After its latest deal, could JD Sports be the next FTSE 100 company to move to the US?
A decision by JD Sports to pick up an American listed retailer will increase North America’s share of group sales from approximately 32 per cent to approximately 40 per cent.
A decision by JD Sports to pick up another New York-listed retailer has sparked analyst interest.
The Manchester-based business said it would pay £878m for Hibbett, an Alabama-headquartered ‘fashion inspired’ retailer with stores in 36 states across the States.
When the deal is completed, the firm has estimated the combined revenue of JD and Hibbett in North America would be approximately £4.7bn.
Some 40 per cent of group sales will also come from the North American market, up from 32 per cent today.
Investors in London—where the brand is listed—responded positively to the news, with shares in JD Sports rising close to six per cent when the market opened.
The move was a rare example of a London-listed company poaching from US markets.
Tuesday’s decision is part of the FTSE 100 giant’s aggressive regional expansion plan. It has laid out a plan to open 700 own-brand stores during the next four years.
When the deal is completed, currently set for the second quarter of the year, JD will have added 1,169 more shops selling trendy shoes and sportswear to its portfolio.
The British firm already has over 200 sites in the region and also acquired rival brands in the market such as Finish Line, which has circa 600 stores and concessions.
But could JD consider a move to the US after bulking up its presence in the region?
A shift to the US
Just last week, it was revealed a shareholder in retailer Ocado had asked the company about moving its listing to New York to try and wake up its valuation.
Only 23 companies listed on the LSE last year, while travel giant Tui, gambling group Flutter, and construction materials group CRH bid farewell to the bourse.
Clive Black, director at Shore Black, said he “wouldn’t really criticise” JD Sports if they had the thought about possibly moving stateside.
“There is no suggestion or indication yet that this is what their plans are although from a valuation perspective JD Sports is lowly valued in terms of price earnings ratio on the London Stock Exchange,” he told City A.M.
“Whether it would lead to an automatic rewriting though is the devil in the detail. That’s what any sort of sensible thinking [firm] needs to embody.”
JD becomes a global retail powerhouse
Growing its presence in the USA has always been part of Schlutz’s plan to become a global retail ‘powerhouse’. Its British market is mature and established so the goal was always to turn to new opportunities.

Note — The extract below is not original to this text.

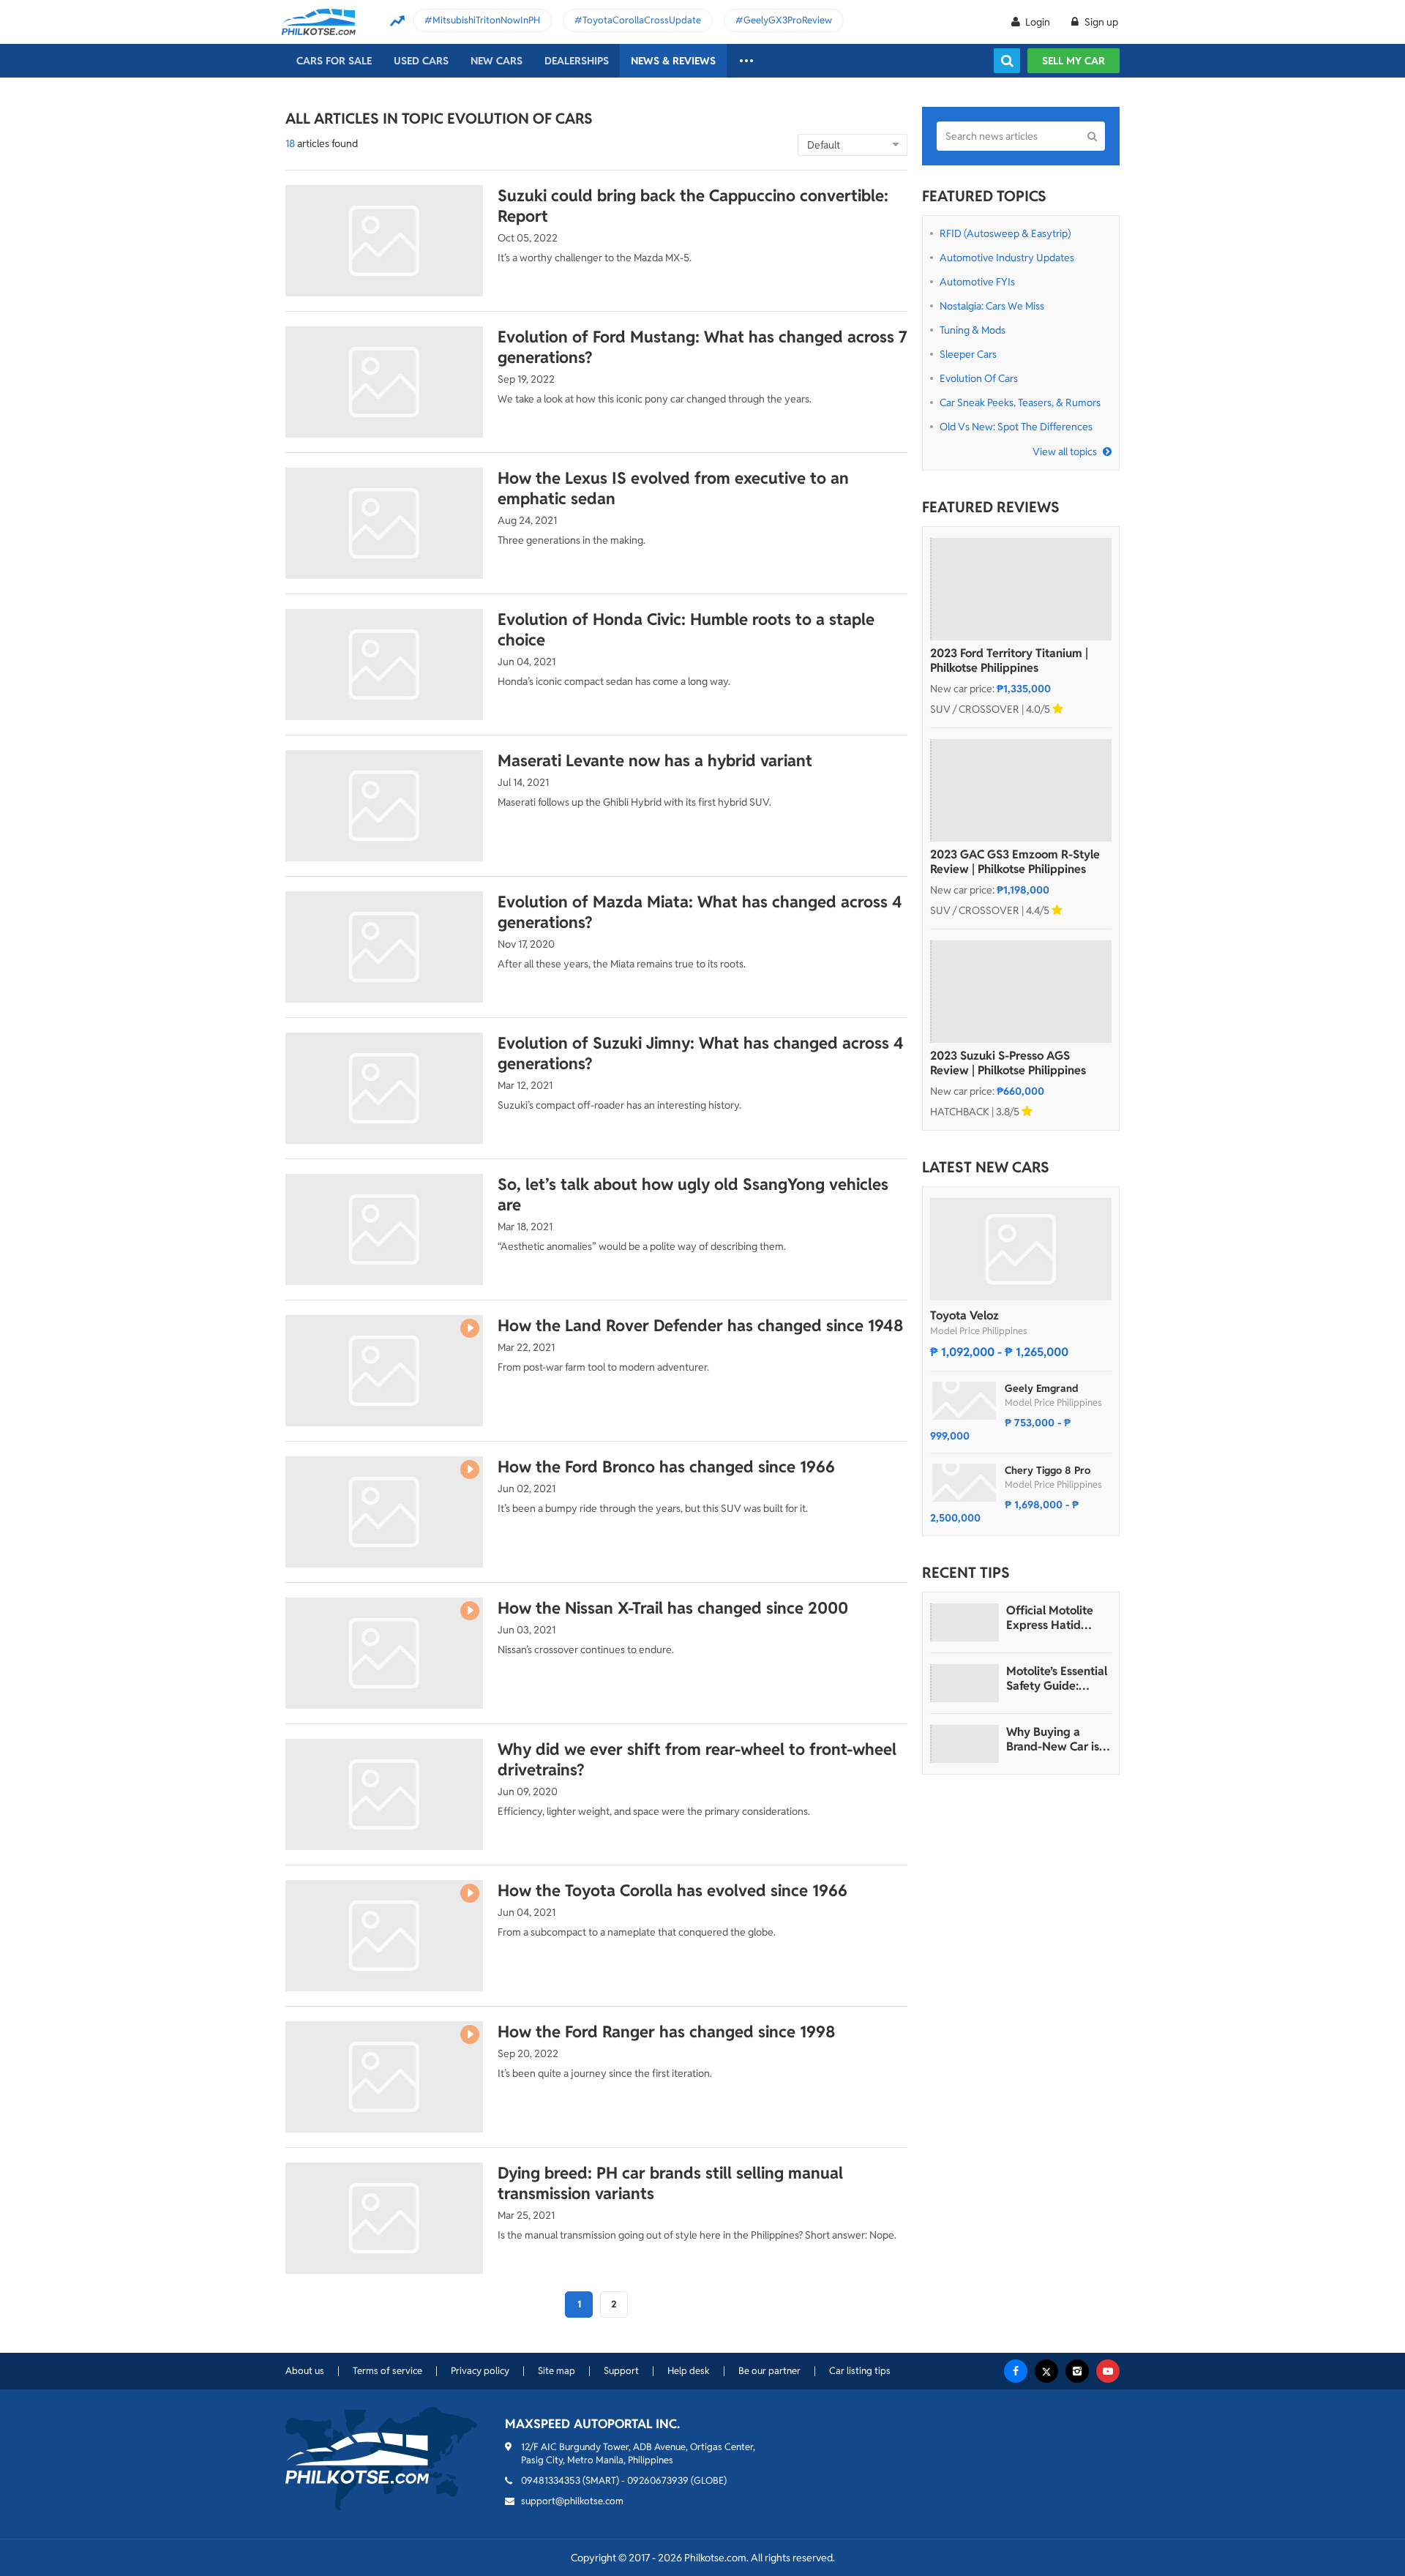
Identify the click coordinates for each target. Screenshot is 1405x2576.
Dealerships (576, 60)
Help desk (688, 2371)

In order to de-list, they would also have to win the approval of the billionaire Rubin family, which has a majority share in the company via its wholesale business, Pentland Group.
Kate Calvert analyst at Investec told City A.M. that the move is unlikely, but you should “never say never”.
“The UK markets are mature, so it’s all about expansion in the US and also in Europe, mainland Europe. They’ve been quite clear and consistent that that’s where their future growth is going to come from,” she said.
JD Sports’ share price has skyrocketed by over 500 per cent in the past decade, but shares have lost around a fifth of their value so far this year.
JD Sports, which has been promoted by rappers such as Central Cee and Stormzy, had a rocky start to the year.
The profit warning wiped £1.8bn of its market value.
Since then, the business has said the year ahead it still expected to be “challenging,” blaming slow innovation at Nike for a sales slump.
Profits for the year will be between £915m to £935m, someway short of the £1bn it had previously hoped for.
However, the business is still held in high regard and has been one of the big winners in retail over the past few years.
City A.M. has approached JD Sports for comment.